• [SET TASK A]: In the passage on global vegetation cover, what color marks pixels where alternatives are found between trees and bare ground?

--- BEGIN TEXT BLOCK ---

This map depicts the natural alternatives of vegetation cover on a global scale as for 2015, based on the changes in fire regime (prescribed or excluded) and herbivore intensity scenarios. Each pixel of the map represents the standard deviation (SD) of the predictions for bare ground (BG), tree (T), and short vegetation (SV) cover. The resulting additive color rendering corresponds to pixels where alternatives are found between two dominant land cover types (cyan for trees and short vegetation, magenta for short vegetation and bare ground, and in yellow for trees and bare ground). A Venn diagram summarizes this color legend. The color gradient highlights large contrasts and should be interpreted with caution detailed information for visualization at the pixel level is available here: https://bastinjf-climate.users.earthengine.app/view/gavcglobalalternativescenarios.
Our counterfactual maps provide valuable insights to help guide ecosystem restoration efforts, accounting for a full range of natural options in terms of vegetation cover that together shape complex and heterogeneous landscapes37. The maps and the model we built can assist decision-makers, policy makers, and local stakeholders in assessing how climate change, prescribed fire intensity, fire exclusion, and wildlife herbivory may affect the tree, short vegetation, and bare ground cover of a given landscape. This could help guiding existing restoration initiatives such as natural grazing projects in Europe's rewilding landscapes, where we can evaluate the scenario needed to promote more heterogeneous landscapes15 and address the effects of, for instance, land abandonment38, trophic rewilding experiments in Siberia (e.g. “the Pleistocene park”) where grassy ecosystems might stabilize soil temperatures and limit permafrost melting39, trophic rewilding experiments in African savannah where elephants help promote semi-open ecosystems40, or reforestation initiatives in Africa aiming to slow down land degradation and desertification (e.g., the Great Green Wall41).
The role of fire and herbivory in shaping vegetation
Using our model considering various fire frequency and herbivory scenarios, together with the average expected climate change by 205042, we found that an increase of herbivore biomass up to 30,000 kg perkm²—i.e. close to the upper limit observed in Europe latest interglacial age43 or about 30 bisons or six elephants per km2—can decrease the tree cover from 55% to 11% in the Dinaric mountains of Europe, and from 44% to 8% in the Northeast Siberian Taiga (Fig. 3). Fire prescription or exclusion in West Sudanian savannah might change the potential tree cover by 23%, shifting between 33% and 56% when passing from 0.5 to 0 fire yr−1 (Fig. 3). Interestingly, results show that the choice of management action appears to have a much stronger impact on the final land cover than average climate change alone. In this regard, the effects of the average expected climate change by 2050 only changed the resulting land cover of the previous examples by less than 3%. While the maps and model presented here are robust and informative and provide a global picture of the different potential natural alternatives, further refinement and validation of our models would enhance their accuracy and usefulness for specific restoration or rewilding initiatives on the ground. Future refinements should notably consider incorporating additional biogeographical variables, such as more detailed climate-derived indices and improved spatial data on soil properties and hydrology44,45,46, while also refining disturbance modeling—particularly fire and herbivory—by integrating finer-scale dynamics of herbivore biomass, functional diversity, intake rates, and fire regimes across different ecological contexts24,47,48. The inclusion of punctual but extreme climatic events such as extreme drought49 or tropical cyclones50 might also improve our understanding of the effect of climate change vs. the effect of management action on the resulting land cover.

--- END TEXT BLOCK ---

• [SET TASK B]: From the entries, copy out the part that opens with the line containing "The image size is (952, 1270)." and closes with the line containing "coord(801,205)", both lines included. Omit the pictures.

--- BEGIN THE RECORDS ---

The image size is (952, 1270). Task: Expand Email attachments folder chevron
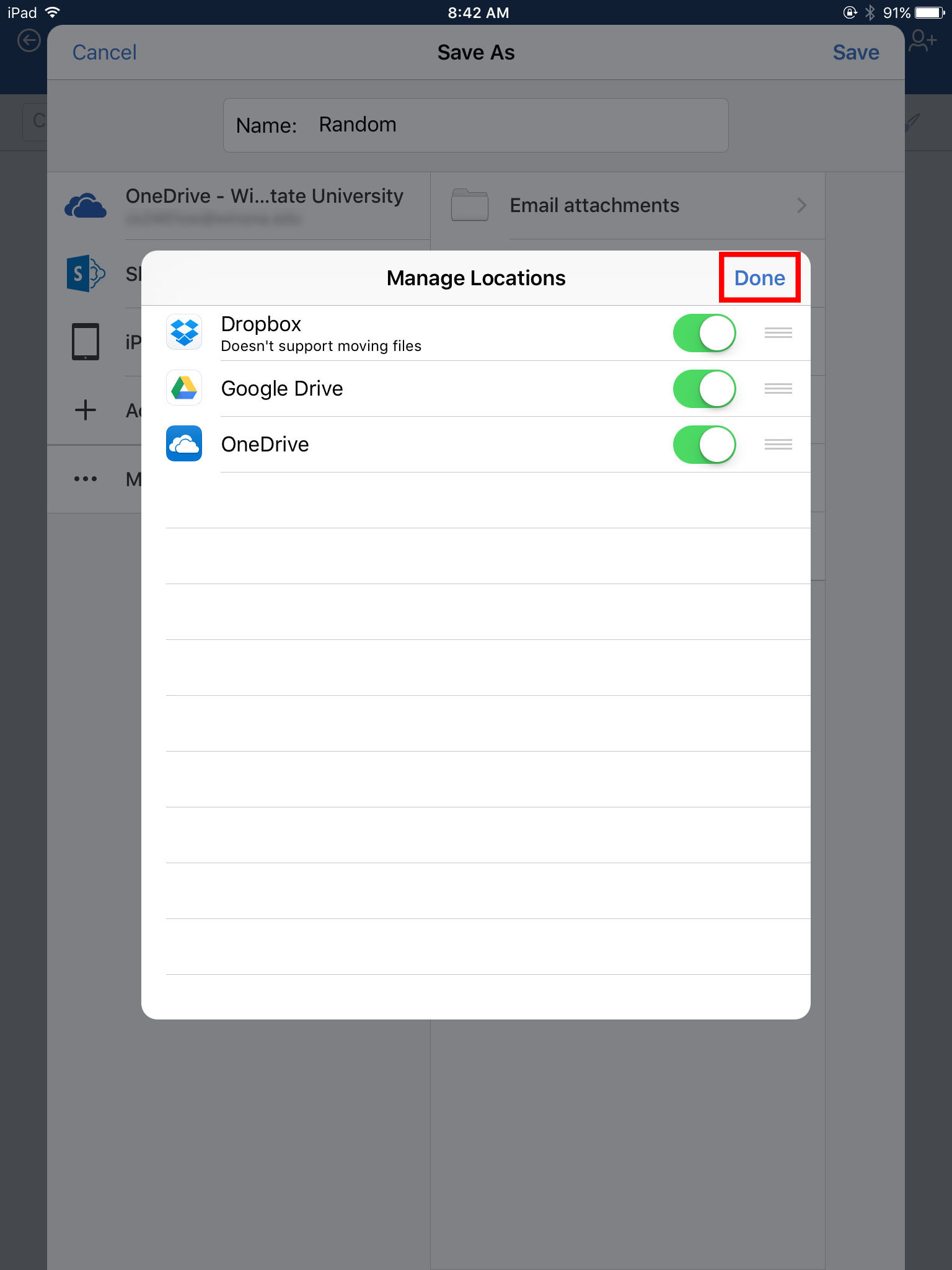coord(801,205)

--- END THE RECORDS ---
--- BEGIN THE RECORDS ---

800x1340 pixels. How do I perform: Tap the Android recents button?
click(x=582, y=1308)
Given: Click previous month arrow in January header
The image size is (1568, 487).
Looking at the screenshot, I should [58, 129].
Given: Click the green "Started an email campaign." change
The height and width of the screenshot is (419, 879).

--- END THE RECORDS ---
--- BEGIN THE RECORDS ---

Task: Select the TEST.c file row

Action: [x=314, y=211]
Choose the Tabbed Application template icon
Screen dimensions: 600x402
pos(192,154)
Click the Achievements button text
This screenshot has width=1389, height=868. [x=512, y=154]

--- END THE RECORDS ---

• [CORRECT ANSWER A]: Yellow

• [CORRECT ANSWER B]:
The image size is (952, 1270). Task: Expand Email attachments folder chevron
coord(801,205)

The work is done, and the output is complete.